My carefully built world cracks, but I'm still smiling because that's what I do—I smile when things fall apart. It's wildly inappropriate and probably concerning, but there it is.
"I don't know what you're talking about," I whisper, but my voice shakes and we both know I've already lost.
He smiles then, slow and knowing. "Sure you don't, sweetheart. Sure you don't."
After he leaves—without buying anything, naturally—I throw myself into work with desperate enthusiasm. If I stay busy enough, maybe I can forget those eyes and the way they stripped away every carefully constructed lie. Maybe I can forget how my pulse raced, which I'm attributing entirely to fear and not at all to the way his voice made my stomach flutter.
"You're humming," Emma observes, looking up from inventory sheets. "Must have been some customer."
I am humming. Some cheerful tune that bubbles up despite the anxiety churning in my stomach. "Just happy to be here," I say, arranging a display with renewed focus.
This is my life. This ordinary, wonderful life where I'm Lara the gallery assistant. Not Carmela Rosetti with all that comes with that name.
The afternoon passes in a blur of actual customers—a couple arguing over a sculpture, a young woman crying over a painting of dancers, an older man asking intelligent questions about brushwork. Normal people doing normal things.
This is what I chose. This is what freedom looks like.
The parking garage echoes with my heels on concrete, each step bouncing off oil-stained walls. I'm mentally cataloging the day's sales, humming that same cheerful tune, when shadows separate from behind the pillars.
Four men, moving in coordination that makes my blood freeze. At their center stands a younger man with dark hair and cruel eyes.
"Carmela Rosetti," he says, and my name in his mouth sounds like a threat. "I'm Vinny Torrino. We need to talk."
Torrino. I've heard that name whispered in my father's study. Ancient enemies. Blood feuds.
The soldiers spread out, cutting off exits with practiced efficiency.

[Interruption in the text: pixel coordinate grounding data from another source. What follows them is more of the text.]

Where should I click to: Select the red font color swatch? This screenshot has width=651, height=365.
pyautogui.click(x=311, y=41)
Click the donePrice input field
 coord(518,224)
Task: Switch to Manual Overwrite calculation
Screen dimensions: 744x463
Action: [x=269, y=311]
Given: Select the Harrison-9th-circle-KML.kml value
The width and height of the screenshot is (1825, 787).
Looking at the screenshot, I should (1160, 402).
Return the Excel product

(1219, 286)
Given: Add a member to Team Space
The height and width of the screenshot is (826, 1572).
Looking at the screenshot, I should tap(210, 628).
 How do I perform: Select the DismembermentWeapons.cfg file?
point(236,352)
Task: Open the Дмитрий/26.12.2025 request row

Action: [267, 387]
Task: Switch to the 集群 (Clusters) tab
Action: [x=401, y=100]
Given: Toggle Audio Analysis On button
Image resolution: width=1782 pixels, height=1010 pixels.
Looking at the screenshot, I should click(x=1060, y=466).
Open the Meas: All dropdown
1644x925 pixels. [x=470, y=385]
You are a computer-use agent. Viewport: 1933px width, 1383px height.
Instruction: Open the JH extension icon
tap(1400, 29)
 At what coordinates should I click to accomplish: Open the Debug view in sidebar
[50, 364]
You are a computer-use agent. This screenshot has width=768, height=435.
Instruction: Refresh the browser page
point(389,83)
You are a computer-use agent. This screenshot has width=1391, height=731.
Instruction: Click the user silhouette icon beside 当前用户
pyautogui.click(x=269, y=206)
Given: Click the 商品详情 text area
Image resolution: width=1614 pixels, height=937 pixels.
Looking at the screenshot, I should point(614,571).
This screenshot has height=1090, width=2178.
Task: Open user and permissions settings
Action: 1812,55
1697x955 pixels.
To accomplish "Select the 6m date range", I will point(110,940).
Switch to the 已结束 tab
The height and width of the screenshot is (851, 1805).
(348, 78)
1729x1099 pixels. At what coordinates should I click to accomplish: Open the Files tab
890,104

Professional. Methodical.
My escape, my freedom, my new life—gone in an instant. Was it always an illusion?
"I think you have me confused with someone else," I try, keeping my voice bright even as my heart hammers.
"Cut the shit. You think daddy's little girl can just disappear into Chicago without consequences?" Vinny's smile is all teeth. "The Torrino family has plans for you."
Terror rises, but something else rises with it—a core of steel I didn't know existed. "My family will—"
"They have no idea where you really are, do they? Poor little Carmela, all alone."
The concrete walls feel like they're closing in. Every shadow could hide another threat. This is what the real world looks like—not gallery openings but concrete and fear and men who see me as leverage.
The first soldier drops without a sound, crumpling like his strings were cut. Before I can process what happened, a shadow moves and the second man follows.
The man from the gallery emerges from behind a pillar, and my body's response is immediate and confusing. This isn't the careful observer from earlier—this is something else entirely. He moves like the Bernini sculptures I studied, all controlled power and terrible beauty.
My pulse races—from fear, obviously. It has nothing to do with the absolute authority in his movements.
"Get behind the car," he orders, not even looking at me. "Keep your head down. This is going to get messy."
I scramble toward the nearest vehicle, my heels slipping as chaos erupts. He doesn't fight like in movies—no wasted motion, no dramatic poses. Just brutal efficiency that reminds me of a dance, if dances involved breaking bones.
This is absolutely not the time to notice how his jacket stretches across his shoulders when he moves like that. Hi, yes, I'm being kidnapped and I'm critiquing outfit choices. Very normal. Very stable.
A strike to the throat cuts off a scream. A blow to the temple sends a man into concrete. Movements too quick to follow, like watching a master artist work—every gesture purposeful, nothing wasted.
I press against the car, hands shaking as I watch. This is what real power looks like—not wealth or influence, but devastating competence. The way he flows through violence awakens something unexpected in me. Something that feels suspiciously like the Rosetti blood I've been running from.
I should be horrified. The Carmela who got excited about marshmallow cereal should be screaming. Instead, I'm mesmerized, and that realization is almost as frightening as the violence itself.
Vinny tries to circle around, pulling a gun, but Van moves like he anticipated it. Disarm, strike, and Vinny's on his knees gasping while Van calmly checks him for weapons.